• _Data_:
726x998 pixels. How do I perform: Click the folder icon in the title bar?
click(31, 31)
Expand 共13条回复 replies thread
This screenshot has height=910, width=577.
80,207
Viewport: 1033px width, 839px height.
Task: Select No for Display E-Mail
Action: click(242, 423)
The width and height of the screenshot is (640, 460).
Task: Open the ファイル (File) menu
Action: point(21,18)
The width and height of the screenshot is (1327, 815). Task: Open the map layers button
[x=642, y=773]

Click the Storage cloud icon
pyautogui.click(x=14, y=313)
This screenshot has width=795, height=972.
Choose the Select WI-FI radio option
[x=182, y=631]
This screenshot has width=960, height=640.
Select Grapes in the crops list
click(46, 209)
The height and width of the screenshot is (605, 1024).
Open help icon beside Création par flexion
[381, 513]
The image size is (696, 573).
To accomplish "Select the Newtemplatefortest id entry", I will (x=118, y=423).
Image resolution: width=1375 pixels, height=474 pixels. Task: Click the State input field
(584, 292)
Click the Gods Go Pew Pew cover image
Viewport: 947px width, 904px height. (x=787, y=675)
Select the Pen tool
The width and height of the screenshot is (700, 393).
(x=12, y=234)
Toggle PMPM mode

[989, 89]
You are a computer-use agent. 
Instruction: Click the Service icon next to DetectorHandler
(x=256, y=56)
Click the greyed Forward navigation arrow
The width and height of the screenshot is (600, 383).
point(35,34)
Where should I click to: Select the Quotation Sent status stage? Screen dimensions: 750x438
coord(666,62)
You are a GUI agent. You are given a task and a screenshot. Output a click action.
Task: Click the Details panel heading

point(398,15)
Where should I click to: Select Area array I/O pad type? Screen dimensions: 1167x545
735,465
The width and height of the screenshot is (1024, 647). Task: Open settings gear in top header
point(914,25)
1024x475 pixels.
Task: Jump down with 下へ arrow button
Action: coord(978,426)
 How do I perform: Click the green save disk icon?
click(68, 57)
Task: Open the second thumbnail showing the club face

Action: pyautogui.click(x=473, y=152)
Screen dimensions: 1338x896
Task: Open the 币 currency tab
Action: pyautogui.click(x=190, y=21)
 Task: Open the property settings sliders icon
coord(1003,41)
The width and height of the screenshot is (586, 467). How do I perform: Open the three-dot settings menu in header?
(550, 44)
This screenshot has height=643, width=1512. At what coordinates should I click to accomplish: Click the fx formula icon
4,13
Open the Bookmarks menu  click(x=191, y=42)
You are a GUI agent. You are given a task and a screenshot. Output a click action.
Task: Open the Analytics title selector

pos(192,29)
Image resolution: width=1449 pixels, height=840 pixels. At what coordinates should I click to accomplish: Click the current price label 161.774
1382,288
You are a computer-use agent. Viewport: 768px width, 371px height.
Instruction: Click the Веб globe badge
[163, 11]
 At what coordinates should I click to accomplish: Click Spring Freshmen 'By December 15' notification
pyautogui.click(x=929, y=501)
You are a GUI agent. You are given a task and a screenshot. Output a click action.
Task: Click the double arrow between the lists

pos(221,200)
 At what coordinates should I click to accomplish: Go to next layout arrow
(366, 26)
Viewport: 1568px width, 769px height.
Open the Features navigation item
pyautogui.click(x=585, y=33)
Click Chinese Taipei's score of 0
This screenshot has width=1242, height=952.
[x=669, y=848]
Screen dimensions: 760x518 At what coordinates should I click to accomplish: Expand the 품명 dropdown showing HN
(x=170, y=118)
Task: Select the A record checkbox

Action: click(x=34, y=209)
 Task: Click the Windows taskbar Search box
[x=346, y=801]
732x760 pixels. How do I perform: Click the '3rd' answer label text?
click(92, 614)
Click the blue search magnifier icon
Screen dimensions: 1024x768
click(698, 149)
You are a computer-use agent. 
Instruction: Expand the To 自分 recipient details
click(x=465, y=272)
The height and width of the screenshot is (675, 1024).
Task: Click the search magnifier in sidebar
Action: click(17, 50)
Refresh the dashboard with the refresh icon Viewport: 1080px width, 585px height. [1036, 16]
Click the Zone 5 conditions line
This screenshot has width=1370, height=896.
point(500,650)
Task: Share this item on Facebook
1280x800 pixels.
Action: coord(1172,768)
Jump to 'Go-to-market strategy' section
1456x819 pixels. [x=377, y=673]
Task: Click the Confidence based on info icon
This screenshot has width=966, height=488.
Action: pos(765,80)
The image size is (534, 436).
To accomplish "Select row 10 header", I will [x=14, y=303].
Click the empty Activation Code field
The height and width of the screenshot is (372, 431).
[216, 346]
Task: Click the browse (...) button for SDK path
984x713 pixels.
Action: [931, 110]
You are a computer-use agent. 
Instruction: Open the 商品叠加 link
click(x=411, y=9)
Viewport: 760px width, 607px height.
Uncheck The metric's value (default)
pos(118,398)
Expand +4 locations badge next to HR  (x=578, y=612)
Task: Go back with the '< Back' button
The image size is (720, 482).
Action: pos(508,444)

• _Exercise objective_: Until the last line is reached, keep transcribing the data exactly.

• _Your response_:
726x998 pixels. How do I perform: Click the folder icon in the title bar?
click(31, 31)
Expand 共13条回复 replies thread
This screenshot has height=910, width=577.
80,207
Viewport: 1033px width, 839px height.
Task: Select No for Display E-Mail
Action: click(242, 423)
The width and height of the screenshot is (640, 460).
Task: Open the ファイル (File) menu
Action: point(21,18)
The width and height of the screenshot is (1327, 815). Task: Open the map layers button
[x=642, y=773]

Click the Storage cloud icon
pyautogui.click(x=14, y=313)
This screenshot has width=795, height=972.
Choose the Select WI-FI radio option
[x=182, y=631]
This screenshot has width=960, height=640.
Select Grapes in the crops list
click(46, 209)
The height and width of the screenshot is (605, 1024).
Open help icon beside Création par flexion
[381, 513]
The image size is (696, 573).
To accomplish "Select the Newtemplatefortest id entry", I will (x=118, y=423).
Image resolution: width=1375 pixels, height=474 pixels. Task: Click the State input field
(584, 292)
Click the Gods Go Pew Pew cover image
Viewport: 947px width, 904px height. (x=787, y=675)
Select the Pen tool
The width and height of the screenshot is (700, 393).
(x=12, y=234)
Toggle PMPM mode

[989, 89]
You are a computer-use agent. 
Instruction: Click the Service icon next to DetectorHandler
(x=256, y=56)
Click the greyed Forward navigation arrow
The width and height of the screenshot is (600, 383).
point(35,34)
Where should I click to: Select the Quotation Sent status stage? Screen dimensions: 750x438
coord(666,62)
You are a GUI agent. You are given a task and a screenshot. Output a click action.
Task: Click the Details panel heading

point(398,15)
Where should I click to: Select Area array I/O pad type? Screen dimensions: 1167x545
735,465
The width and height of the screenshot is (1024, 647). Task: Open settings gear in top header
point(914,25)
1024x475 pixels.
Task: Jump down with 下へ arrow button
Action: coord(978,426)
 How do I perform: Click the green save disk icon?
click(68, 57)
Task: Open the second thumbnail showing the club face

Action: pyautogui.click(x=473, y=152)
Screen dimensions: 1338x896
Task: Open the 币 currency tab
Action: pyautogui.click(x=190, y=21)
 Task: Open the property settings sliders icon
coord(1003,41)
The width and height of the screenshot is (586, 467). How do I perform: Open the three-dot settings menu in header?
(550, 44)
This screenshot has height=643, width=1512. At what coordinates should I click to accomplish: Click the fx formula icon
4,13
Open the Bookmarks menu  click(x=191, y=42)
You are a GUI agent. You are given a task and a screenshot. Output a click action.
Task: Open the Analytics title selector

pos(192,29)
Image resolution: width=1449 pixels, height=840 pixels. At what coordinates should I click to accomplish: Click the current price label 161.774
1382,288
You are a computer-use agent. Viewport: 768px width, 371px height.
Instruction: Click the Веб globe badge
[163, 11]
 At what coordinates should I click to accomplish: Click Spring Freshmen 'By December 15' notification
pyautogui.click(x=929, y=501)
You are a GUI agent. You are given a task and a screenshot. Output a click action.
Task: Click the double arrow between the lists

pos(221,200)
 At what coordinates should I click to accomplish: Go to next layout arrow
(366, 26)
Viewport: 1568px width, 769px height.
Open the Features navigation item
pyautogui.click(x=585, y=33)
Click Chinese Taipei's score of 0
This screenshot has width=1242, height=952.
[x=669, y=848]
Screen dimensions: 760x518 At what coordinates should I click to accomplish: Expand the 품명 dropdown showing HN
(x=170, y=118)
Task: Select the A record checkbox

Action: click(x=34, y=209)
 Task: Click the Windows taskbar Search box
[x=346, y=801]
732x760 pixels. How do I perform: Click the '3rd' answer label text?
click(92, 614)
Click the blue search magnifier icon
Screen dimensions: 1024x768
click(698, 149)
You are a computer-use agent. 
Instruction: Expand the To 自分 recipient details
click(x=465, y=272)
The height and width of the screenshot is (675, 1024).
Task: Click the search magnifier in sidebar
Action: click(17, 50)
Refresh the dashboard with the refresh icon Viewport: 1080px width, 585px height. [1036, 16]
Click the Zone 5 conditions line
This screenshot has width=1370, height=896.
point(500,650)
Task: Share this item on Facebook
1280x800 pixels.
Action: coord(1172,768)
Jump to 'Go-to-market strategy' section
1456x819 pixels. [x=377, y=673]
Task: Click the Confidence based on info icon
This screenshot has width=966, height=488.
Action: pos(765,80)
The image size is (534, 436).
To accomplish "Select row 10 header", I will [x=14, y=303].
Click the empty Activation Code field
The height and width of the screenshot is (372, 431).
[216, 346]
Task: Click the browse (...) button for SDK path
984x713 pixels.
Action: [931, 110]
You are a computer-use agent. 
Instruction: Open the 商品叠加 link
click(x=411, y=9)
Viewport: 760px width, 607px height.
Uncheck The metric's value (default)
pos(118,398)
Expand +4 locations badge next to HR  (x=578, y=612)
Task: Go back with the '< Back' button
The image size is (720, 482).
Action: pos(508,444)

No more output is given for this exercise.